** START **

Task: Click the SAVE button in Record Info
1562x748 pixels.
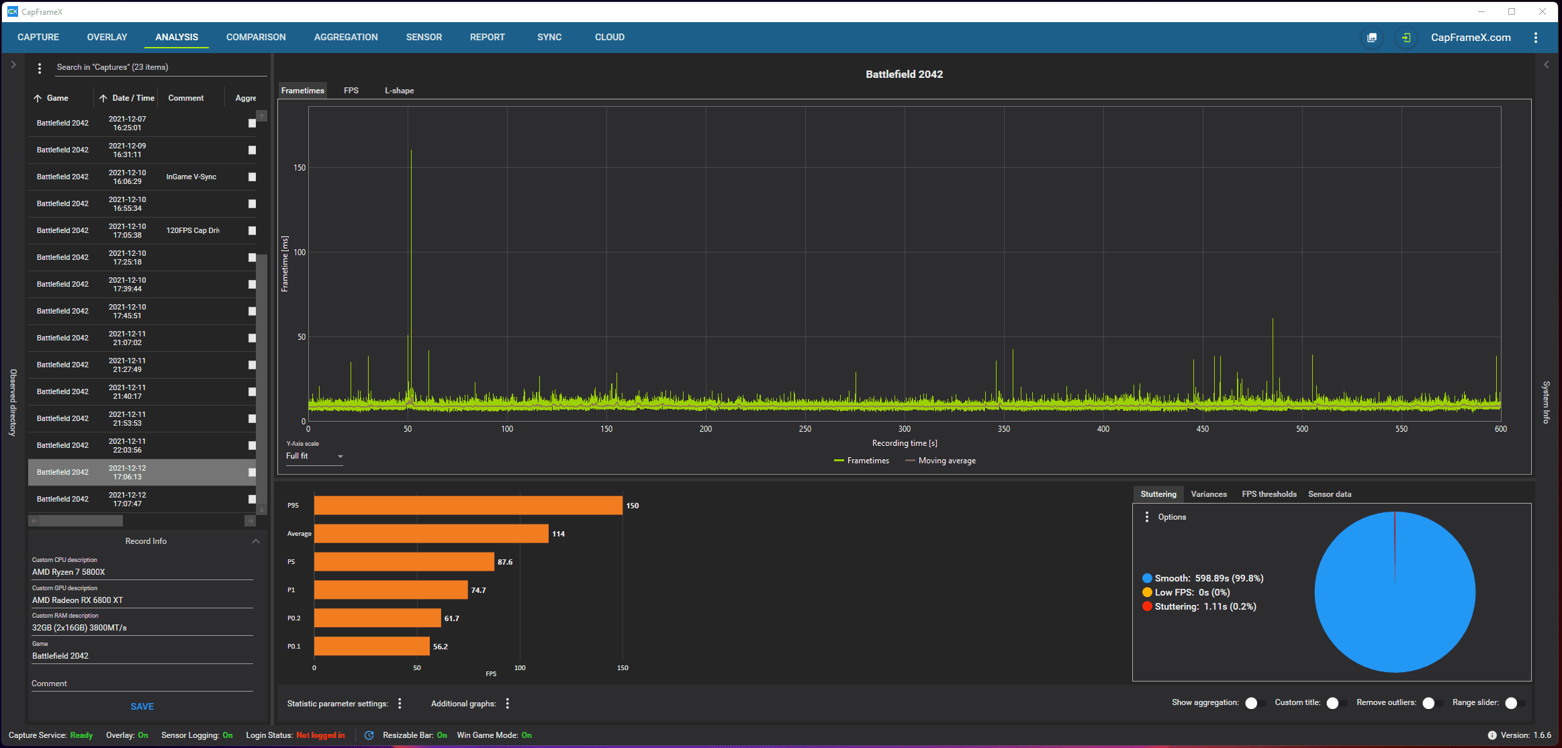Action: pyautogui.click(x=142, y=706)
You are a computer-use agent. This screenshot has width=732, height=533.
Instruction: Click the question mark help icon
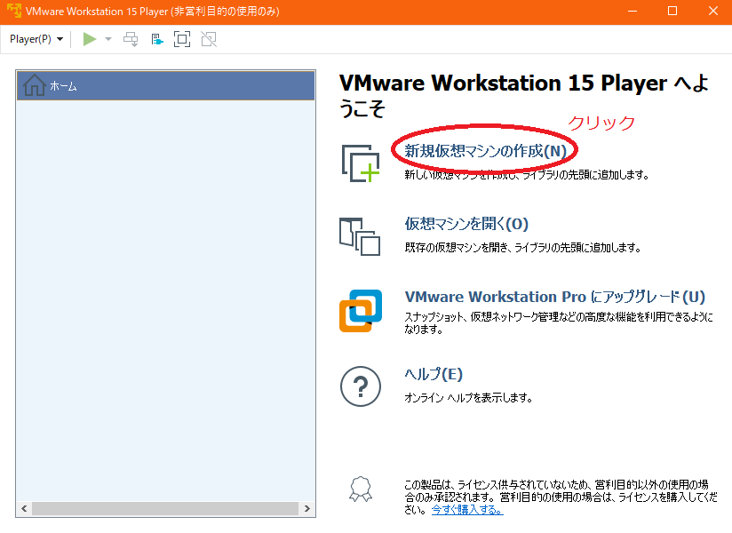click(x=360, y=386)

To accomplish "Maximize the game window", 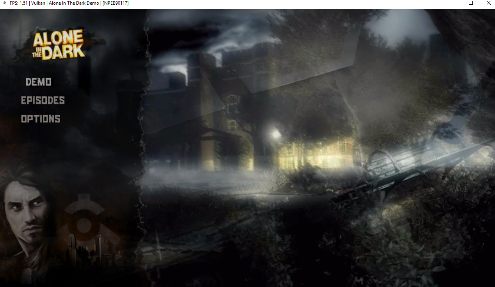I will click(x=471, y=3).
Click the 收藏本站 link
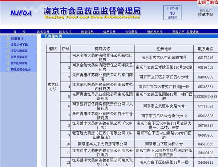This screenshot has width=218, height=167. coord(205,15)
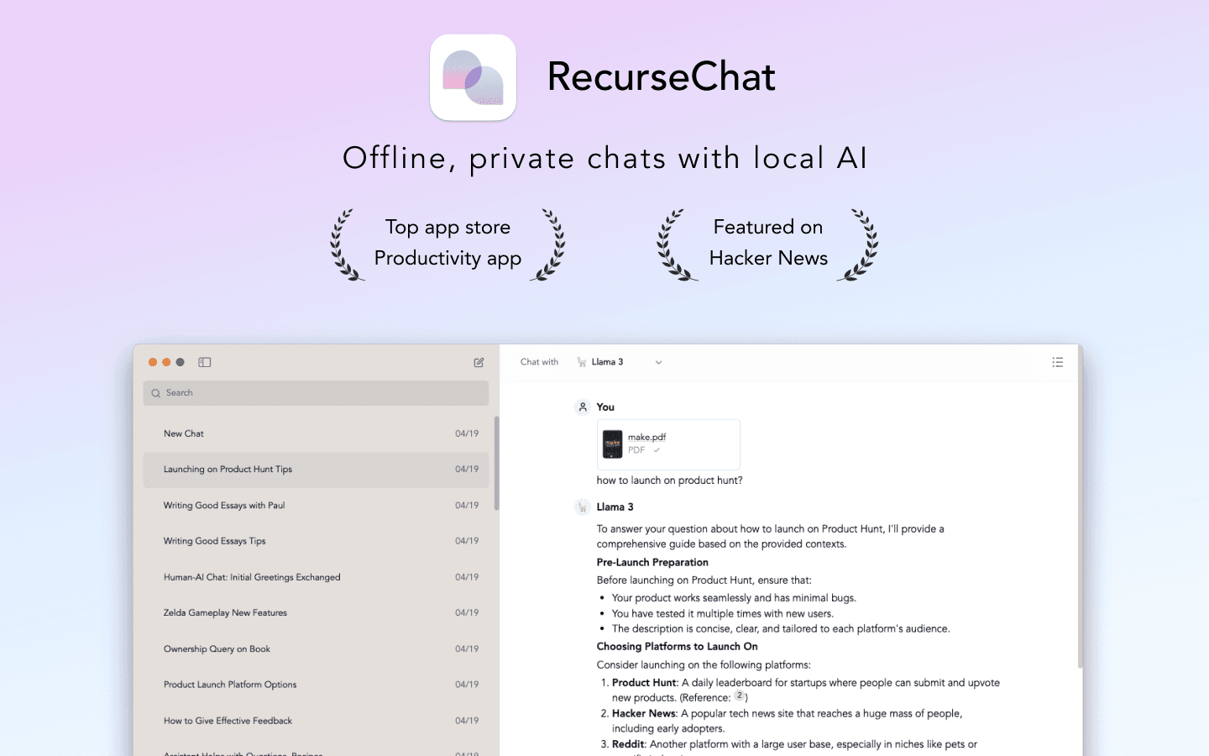This screenshot has height=756, width=1209.
Task: Click the user avatar beside You
Action: 583,407

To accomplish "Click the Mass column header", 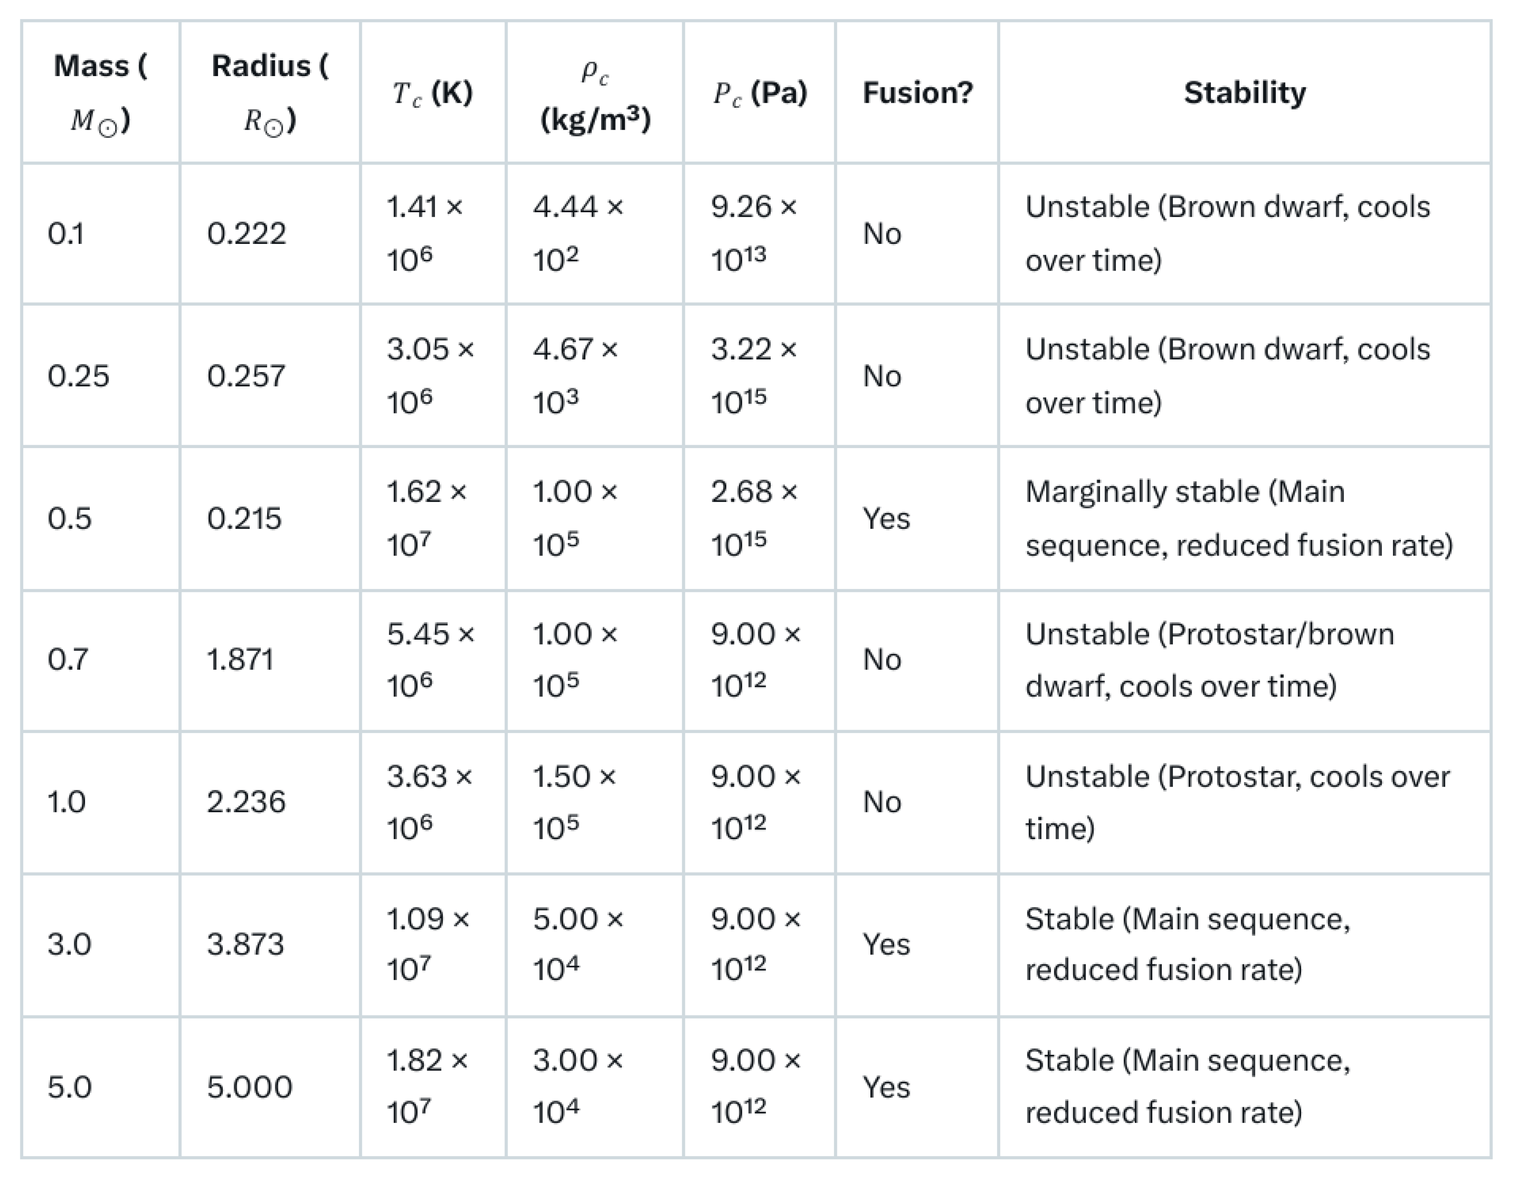I will tap(100, 93).
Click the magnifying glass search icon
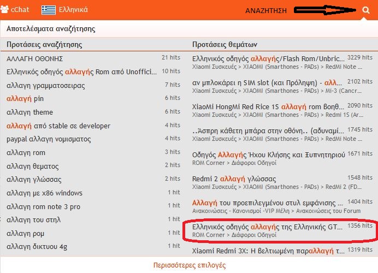Image resolution: width=378 pixels, height=273 pixels. [365, 10]
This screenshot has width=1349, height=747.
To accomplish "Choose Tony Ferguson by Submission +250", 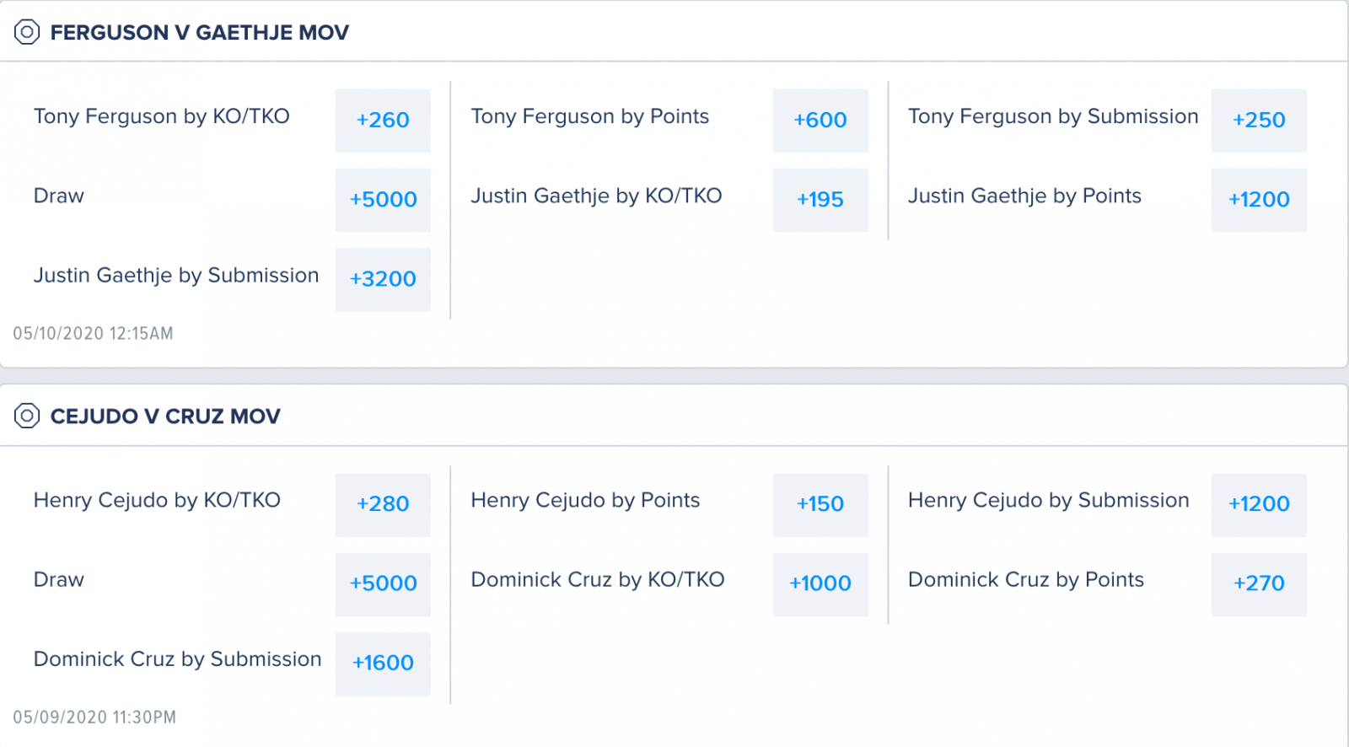I will (1259, 121).
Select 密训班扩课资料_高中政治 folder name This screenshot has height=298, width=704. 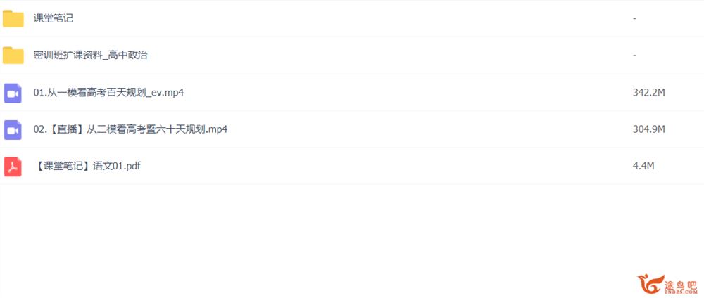pos(91,55)
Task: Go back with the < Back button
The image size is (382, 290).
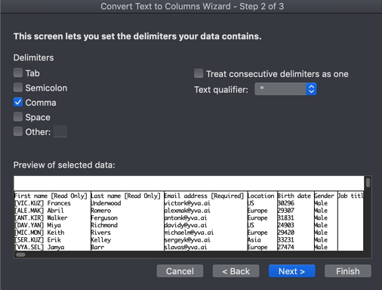Action: (x=236, y=271)
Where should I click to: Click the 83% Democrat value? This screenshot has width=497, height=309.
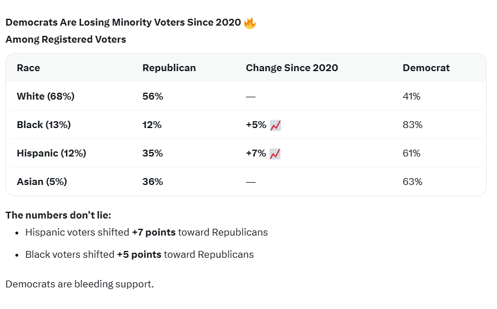[413, 125]
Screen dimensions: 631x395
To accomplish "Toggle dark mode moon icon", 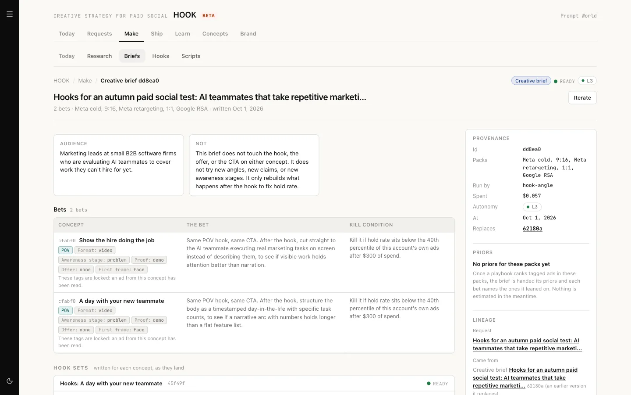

** END **

## WRITTEN REQUEST
Lay out the lines from the one containing "Task: Go back with the < Back button" through the end of the material, inclusive, as a Markdown table with the columns Row and Text, numbering each line and omitting blank lines. Leave the pictures out of the table.

## ANSWER IN FULL
| Row | Text |
|---|---|
| 1 | Task: Go back with the < Back button |
| 2 | The image size is (382, 290). |
| 3 | Action: (x=236, y=271) |
| 4 | Where should I click to: Click the 83% Democrat value? This screenshot has width=497, height=309. |
| 5 | [413, 125] |
| 6 | Screen dimensions: 631x395 |
| 7 | To accomplish "Toggle dark mode moon icon",  |